__Excerpted text__.
After Newton, it became clear that modern science had surpassed anything achieved by the ancient world, and natural science and the humanities went their separate ways. Reverence for the secret wisdom of the ancients would survive in the novels of Dan Brown and in the weird Masonic pyramid on the back of the US one dollar bill.dollar-bill-eye

Copernicus versus the scientific method

1532-1558

I have to confess that for a long time I didn’t really “get” Copernicus. That is to say, while I knew that Copernicus is right and Ptolemy is wrong, I wasn’t clear on just why Copernicus had a better scientific theory, partly because I didn’t bother understanding Ptolemy. So here’s a brief summary of the two. (Howard Margolis’s book helped me out.) There’s a larger point here: what makes Copernicus’s theory better doesn’t quite fit with a lot of pronouncements about “the Scientific Method.”

First, a diagram that illustrates Ptolemy’s model.

ptolemy

To account for the motion of the planets, Ptolemy needed to assume that the five planets (not counting the sun and moon) have both cycles (the big circles) and epicycles (the little circles). If you’re going to put Earth at the center of the system, then you have to have epicycles to account for the motions of the planets, like the retrograde motions where planets seem to go backwards.

Here’s something to note about this diagram: some of the cycles and epicycles vary independently, while others are exactly tied to the motions of the sun. For Mercury and Venus, the epicycles vary independently, taking different periods of time (88 days, 225 days) to complete a circuit. Their cycles, by contrast, take exactly one Earth year to complete a circuit. Furthermore, the deferent, the point at center of each epicycle, is always exactly in line with the sun. For Mars, Jupiter and Saturn on the other hand, the cycles vary independently (1.88, 11.86, and 29.46 years to make a complete circuit). But the epicycles take exactly one Earth year to complete a circuit. Furthermore, in each case the line from deferent to planet is exactly parallel to the line from Earth to Sun. Note that it’s hard to see any reason why the epicycle for Jupiter, say, couldn’t take 3.14 years to complete a circuit. But instead somehow, mysteriously, it’s connected with the sun’s motion around the earth.

__Given exercise__. Continue the passage comparing Ptolemy's and Copernicus's models, picking up right after its final sentence.

__Data block__.
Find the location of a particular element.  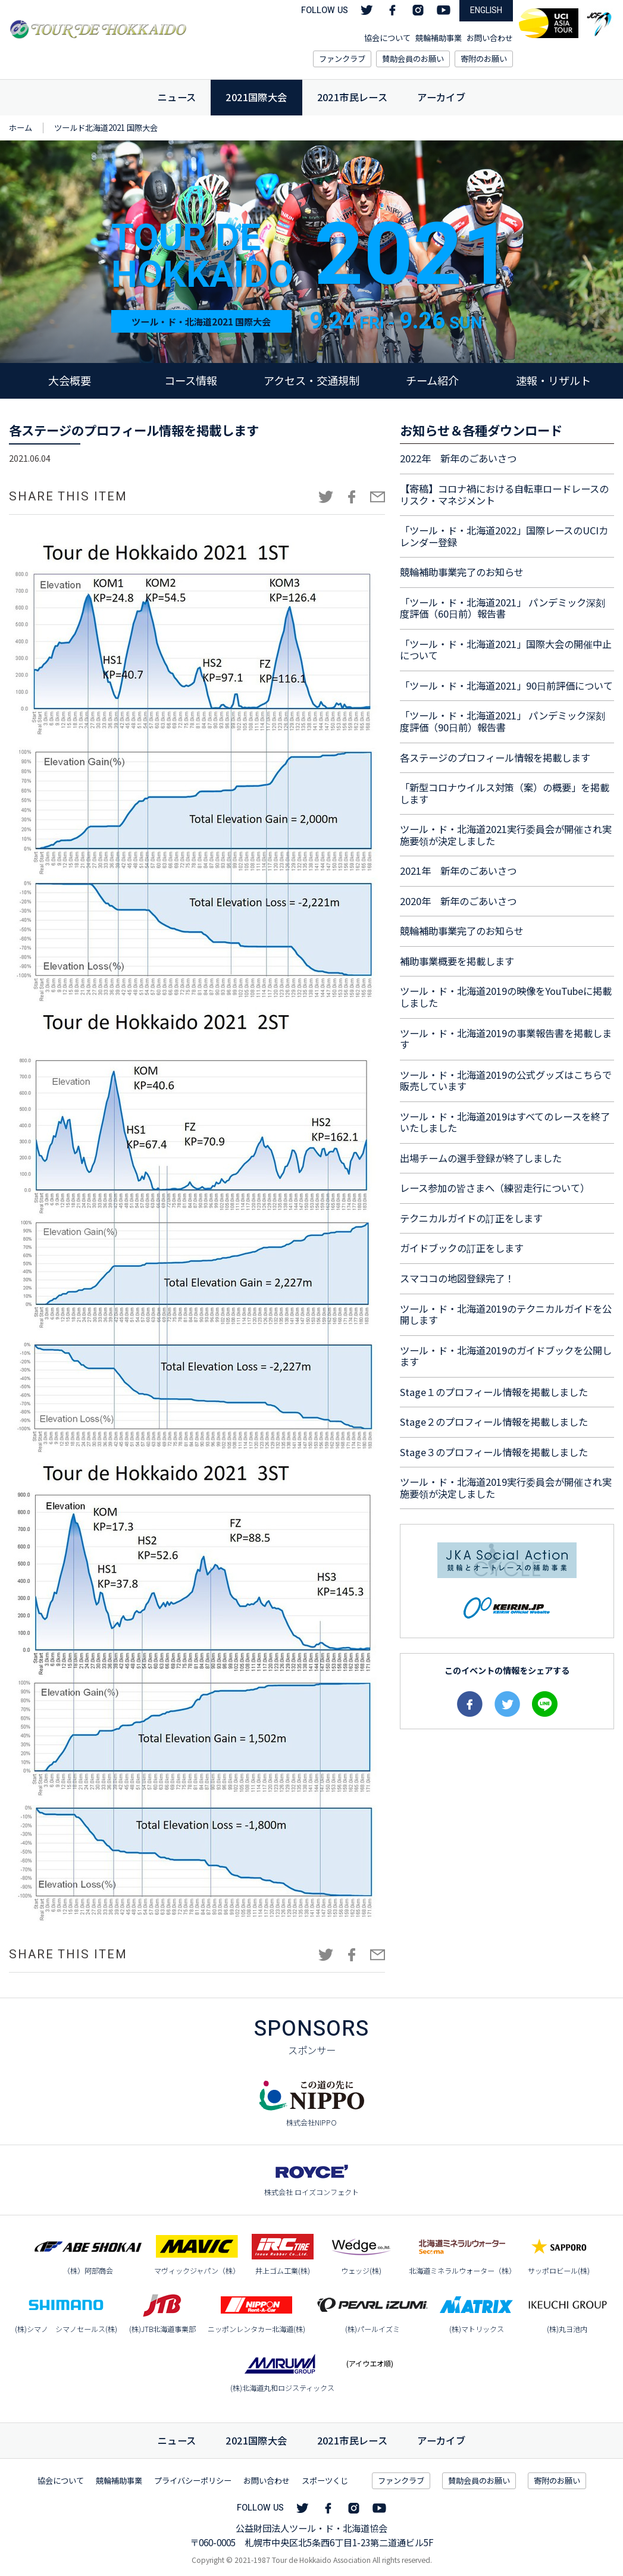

__Task response__.
(A large fraction of diagrams on the web purporting to illustrate Ptolemaic astronomy get this crucial point wrong! They show higgledy-piggledy non-parallel deferent/planet lines, pointing any which way. This makes it impossible to understand why Copernicus had a better theory. So I’m not the only person not to get Ptolemy.)

Copernicus’s model, by contrast, doesn’t just replace five circles (the cycles for Mercury and Venus, and the epicycles for Mars, Jupiter and Saturn) with one (for the Earth going around the Sun). It also automatically explains why the five superfluous cycles show an otherwise unexplained synchronic parallelism.

copernic

People who read Copernicus 1543 book carefully (not many at first) could see he had a real explanation for something that’s just a mysterious coincidence in Ptolemy. But contrary to what you may have heard, and what students get taught, about the Scientific Method, Copernicus did not formulate a hypothesis and then collect data to test his hypothesis, and show that it made the right predictions. Ptolemy and Copernicus make the same predictions about where the planets will appear in the sky. (Both are slightly off because they assume circular rather than elliptical orbits.) Eventually other scientists would gather data in support of Copernicus – Galileo’s observation of the phases of Venus was the real clincher – but the explanatory economy of his theory was a very strong reason for believing in it even before that.

Fortunately, there is a modern theory of how induction works – Solomonoff induction – that can explain why Copernicanism is a better theory. According Ray Solomonoff, induction has two parts. First there is Bayes’ Rule. Bayes’ Rule is an application of probability theory that tells you how you should revise probability estimates in the face of new evidence. Eliezer Yudkowsky gives one of the best introductions around to a counter-intuitive approach that has become enormously influential in recent years. (It’s fun to read too).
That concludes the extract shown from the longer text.